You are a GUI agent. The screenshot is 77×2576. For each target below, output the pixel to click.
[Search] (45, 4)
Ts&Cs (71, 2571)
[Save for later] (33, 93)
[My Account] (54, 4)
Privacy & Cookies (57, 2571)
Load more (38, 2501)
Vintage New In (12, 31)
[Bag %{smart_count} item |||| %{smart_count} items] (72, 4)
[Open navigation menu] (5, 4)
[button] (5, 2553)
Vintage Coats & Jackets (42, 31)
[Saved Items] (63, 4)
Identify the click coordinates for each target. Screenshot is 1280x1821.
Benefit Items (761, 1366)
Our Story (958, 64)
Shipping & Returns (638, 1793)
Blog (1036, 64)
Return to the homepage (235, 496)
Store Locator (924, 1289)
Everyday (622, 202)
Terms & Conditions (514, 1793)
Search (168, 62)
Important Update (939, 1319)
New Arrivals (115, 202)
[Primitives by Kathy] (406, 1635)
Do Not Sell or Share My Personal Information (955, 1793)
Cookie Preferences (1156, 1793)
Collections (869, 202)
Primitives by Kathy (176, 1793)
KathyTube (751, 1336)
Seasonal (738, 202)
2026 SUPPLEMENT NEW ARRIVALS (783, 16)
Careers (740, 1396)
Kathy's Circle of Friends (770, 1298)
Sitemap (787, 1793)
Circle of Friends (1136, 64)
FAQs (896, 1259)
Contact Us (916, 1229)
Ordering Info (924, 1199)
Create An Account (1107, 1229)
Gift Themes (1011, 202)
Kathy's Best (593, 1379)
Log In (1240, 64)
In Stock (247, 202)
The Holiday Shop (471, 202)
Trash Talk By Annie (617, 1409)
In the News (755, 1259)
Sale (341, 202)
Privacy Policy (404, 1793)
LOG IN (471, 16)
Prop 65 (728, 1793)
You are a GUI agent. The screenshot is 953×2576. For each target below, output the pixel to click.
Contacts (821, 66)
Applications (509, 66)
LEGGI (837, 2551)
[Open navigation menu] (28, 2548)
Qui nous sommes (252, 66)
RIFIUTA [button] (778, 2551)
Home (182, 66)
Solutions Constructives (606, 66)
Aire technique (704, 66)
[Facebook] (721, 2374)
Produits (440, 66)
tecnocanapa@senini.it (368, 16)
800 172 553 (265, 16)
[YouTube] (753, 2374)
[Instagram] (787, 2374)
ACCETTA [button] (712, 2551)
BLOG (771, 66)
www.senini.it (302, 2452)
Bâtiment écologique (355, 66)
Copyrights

+++

Work instruction »
Copy out, from the data above, each line where the string "Open" is present.

Written solution »
[Open navigation menu] (5, 4)
[Open navigation menu] (28, 2548)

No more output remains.